Poor passwords, missing patches, out of date software, out of date antivirus, lack of continuous monitoring and an endless string of vulnerabilities are burying security pros in a sea of distrust.
“These are not super cyber ninjas in North Korea [who are hacking us],” Honan said. “We repeat the same mistakes over and over and we’re not getting different results.”
As 2017 has so far demonstrated, there are more real-world, bottom-line consequences to major attacks than ever before. WannaCry forced hospitals across the U.K. to re-route patients. NotPetya put global shipping line Maersk out of commission for some time, as well as giant pharmaceutical Merck. Maersk alone reported $300 million in losses from the June wiper attack.
And the solution enterprises and midmarket companies are given is an endless parade of appliances and products sold on the basis of fear, uncertainty and doubt without ever touching the problem.
“We need to change what we are doing. We need to change our approach based on FUD,” Honan said. “The key thing in our industry is to scare the crap out of someone and then come in with a shiny box and say ‘Here you go, this will save you.’ And when that doesn’t work, what do you do? You scare them again, and another shiny box comes in.”
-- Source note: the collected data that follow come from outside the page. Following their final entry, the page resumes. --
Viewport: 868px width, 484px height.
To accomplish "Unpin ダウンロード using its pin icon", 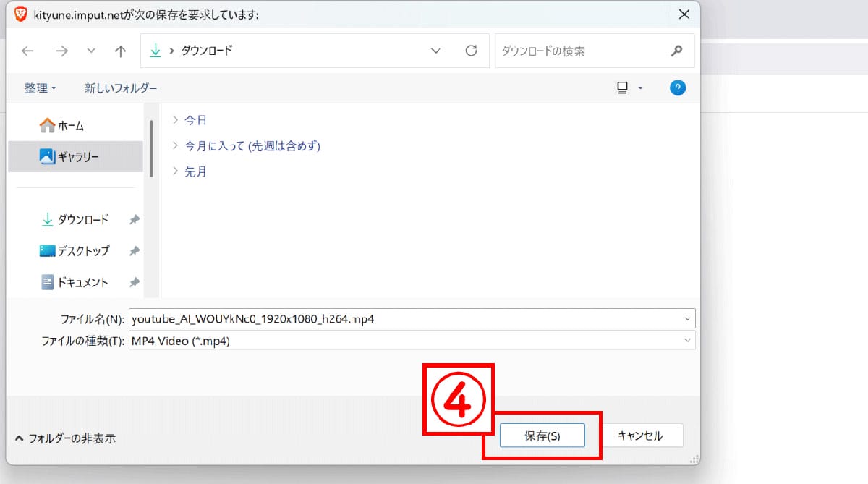I will [135, 220].
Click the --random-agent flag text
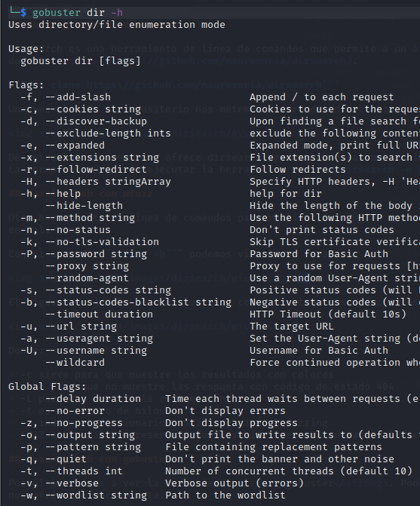The height and width of the screenshot is (506, 420). (87, 278)
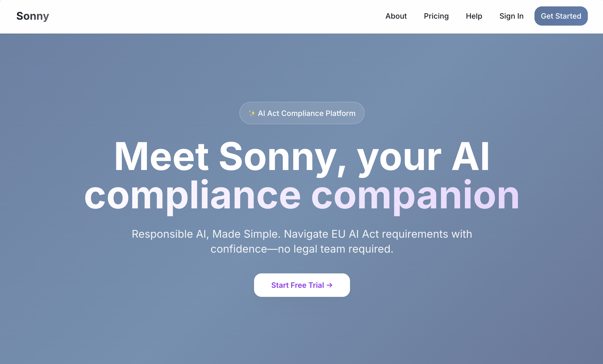This screenshot has width=603, height=364.
Task: Open the About page
Action: coord(396,16)
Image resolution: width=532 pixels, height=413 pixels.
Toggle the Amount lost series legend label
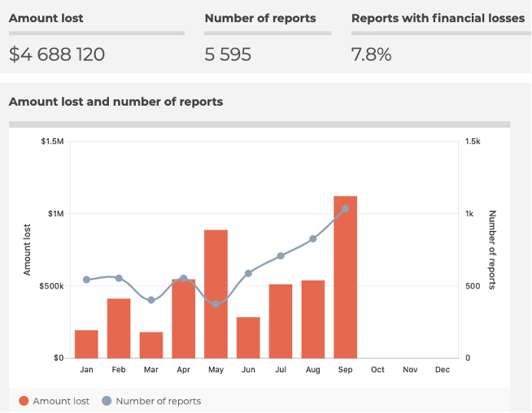pyautogui.click(x=61, y=401)
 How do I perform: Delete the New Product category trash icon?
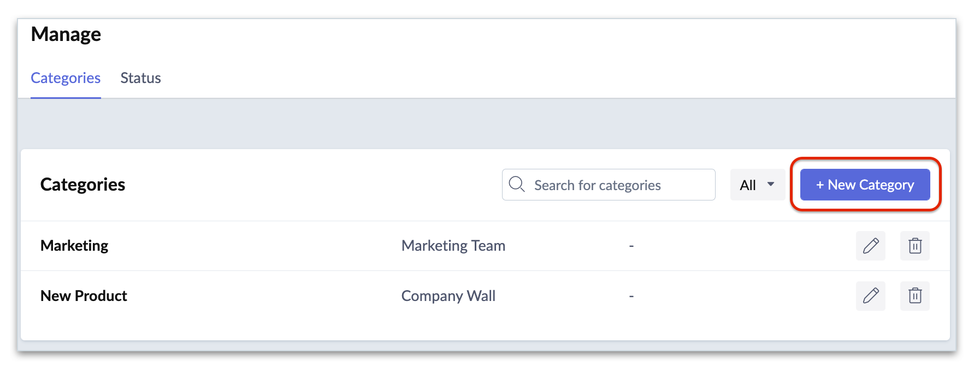[915, 296]

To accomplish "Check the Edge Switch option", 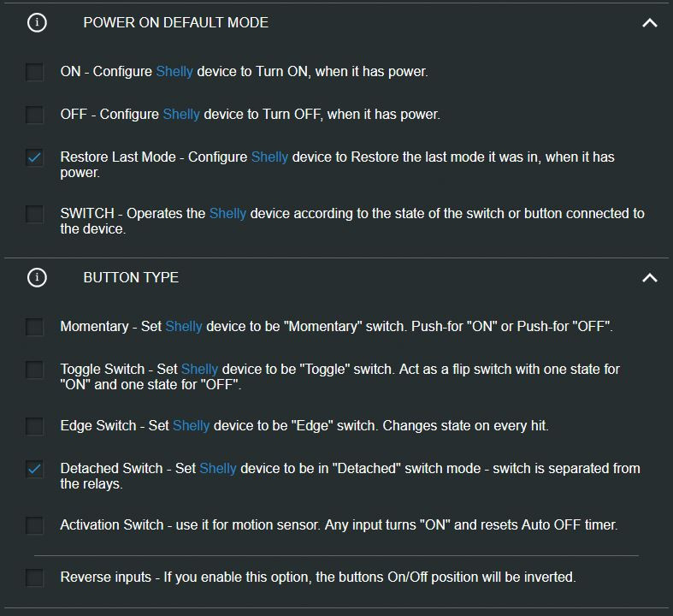I will 34,426.
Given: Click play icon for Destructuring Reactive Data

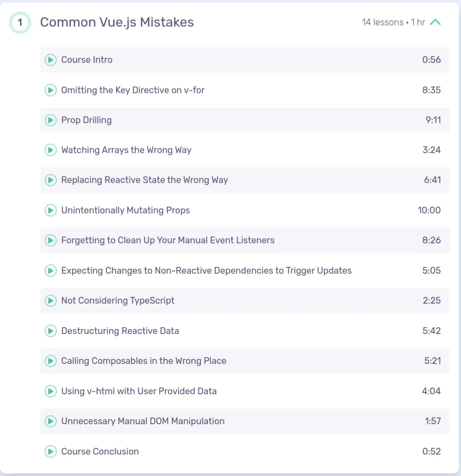Looking at the screenshot, I should coord(51,331).
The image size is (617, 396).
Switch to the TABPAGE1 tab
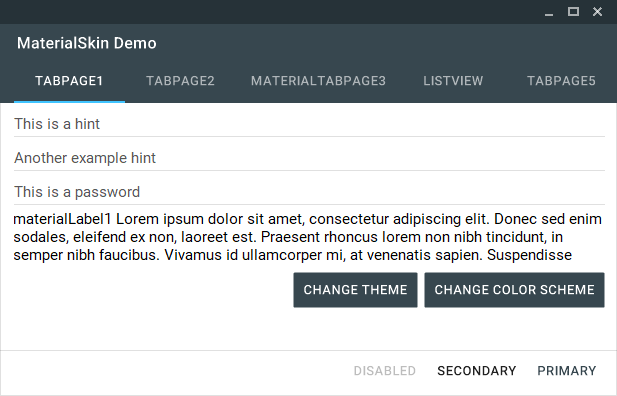pyautogui.click(x=69, y=81)
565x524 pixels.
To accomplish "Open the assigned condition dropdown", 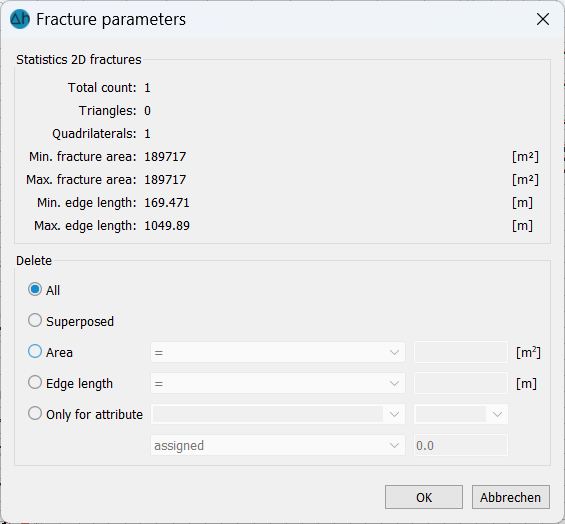I will point(278,445).
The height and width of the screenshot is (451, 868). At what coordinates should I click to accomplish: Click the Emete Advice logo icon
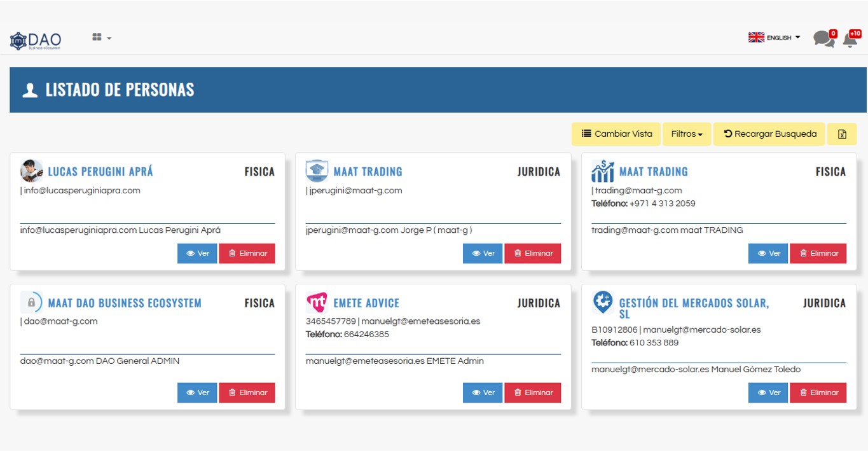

Most firms aren’t in the crosshairs of advanced attackers. Most companies don’t need to necessarily concern themselves with zero days, Honan said.
“We need to stop relying on the APTs and zero days as a sales piece. What we’re trying to do is buld trust,” he said. “We need to share information and lessons learned, and not be worried about doing it in an open way that may not bring value. If we don’t, I fear we may have a bleak future ahead of us where we won’t trust anything anymore. We won’t trust our elections, our transport, anything.”